# Work to complete
Copy out only the span from the line with "Click the checkmark icon in the pink badge" to the end of the data, both ends kept, word for word.

START Available data

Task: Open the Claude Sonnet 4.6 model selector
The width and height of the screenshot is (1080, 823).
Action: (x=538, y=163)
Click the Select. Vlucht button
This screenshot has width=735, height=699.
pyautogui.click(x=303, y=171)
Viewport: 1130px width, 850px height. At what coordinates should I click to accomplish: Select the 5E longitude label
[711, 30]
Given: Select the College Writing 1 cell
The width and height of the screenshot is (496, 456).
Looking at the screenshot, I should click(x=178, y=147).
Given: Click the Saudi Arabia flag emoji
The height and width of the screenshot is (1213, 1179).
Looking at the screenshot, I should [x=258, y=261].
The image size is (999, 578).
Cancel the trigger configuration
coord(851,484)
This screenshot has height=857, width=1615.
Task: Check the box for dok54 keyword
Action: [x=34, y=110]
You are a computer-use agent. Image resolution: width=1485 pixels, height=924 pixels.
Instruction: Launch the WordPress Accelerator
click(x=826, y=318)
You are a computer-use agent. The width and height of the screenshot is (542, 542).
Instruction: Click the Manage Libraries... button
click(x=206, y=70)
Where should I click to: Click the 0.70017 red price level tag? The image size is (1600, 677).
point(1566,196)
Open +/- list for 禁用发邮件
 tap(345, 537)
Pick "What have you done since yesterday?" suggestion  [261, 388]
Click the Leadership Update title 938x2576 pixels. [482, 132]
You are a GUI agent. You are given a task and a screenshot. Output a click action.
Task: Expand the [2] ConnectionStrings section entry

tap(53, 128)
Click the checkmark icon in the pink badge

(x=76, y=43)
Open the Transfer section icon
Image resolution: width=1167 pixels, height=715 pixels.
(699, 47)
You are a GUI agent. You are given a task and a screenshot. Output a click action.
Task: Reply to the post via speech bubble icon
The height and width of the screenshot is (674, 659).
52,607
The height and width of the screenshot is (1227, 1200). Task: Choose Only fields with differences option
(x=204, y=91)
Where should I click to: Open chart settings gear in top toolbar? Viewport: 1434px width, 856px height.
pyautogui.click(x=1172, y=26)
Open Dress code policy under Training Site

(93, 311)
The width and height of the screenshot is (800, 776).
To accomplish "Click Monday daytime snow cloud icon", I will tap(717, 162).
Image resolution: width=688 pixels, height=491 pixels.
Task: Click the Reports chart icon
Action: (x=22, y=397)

END Available data

# Output for this exercise
Click the checkmark icon in the pink badge

(x=76, y=43)
Open the Transfer section icon
Image resolution: width=1167 pixels, height=715 pixels.
(699, 47)
You are a GUI agent. You are given a task and a screenshot. Output a click action.
Task: Reply to the post via speech bubble icon
The height and width of the screenshot is (674, 659).
52,607
The height and width of the screenshot is (1227, 1200). Task: Choose Only fields with differences option
(x=204, y=91)
Where should I click to: Open chart settings gear in top toolbar? Viewport: 1434px width, 856px height.
pyautogui.click(x=1172, y=26)
Open Dress code policy under Training Site

(93, 311)
The width and height of the screenshot is (800, 776).
To accomplish "Click Monday daytime snow cloud icon", I will tap(717, 162).
Image resolution: width=688 pixels, height=491 pixels.
Task: Click the Reports chart icon
Action: (x=22, y=397)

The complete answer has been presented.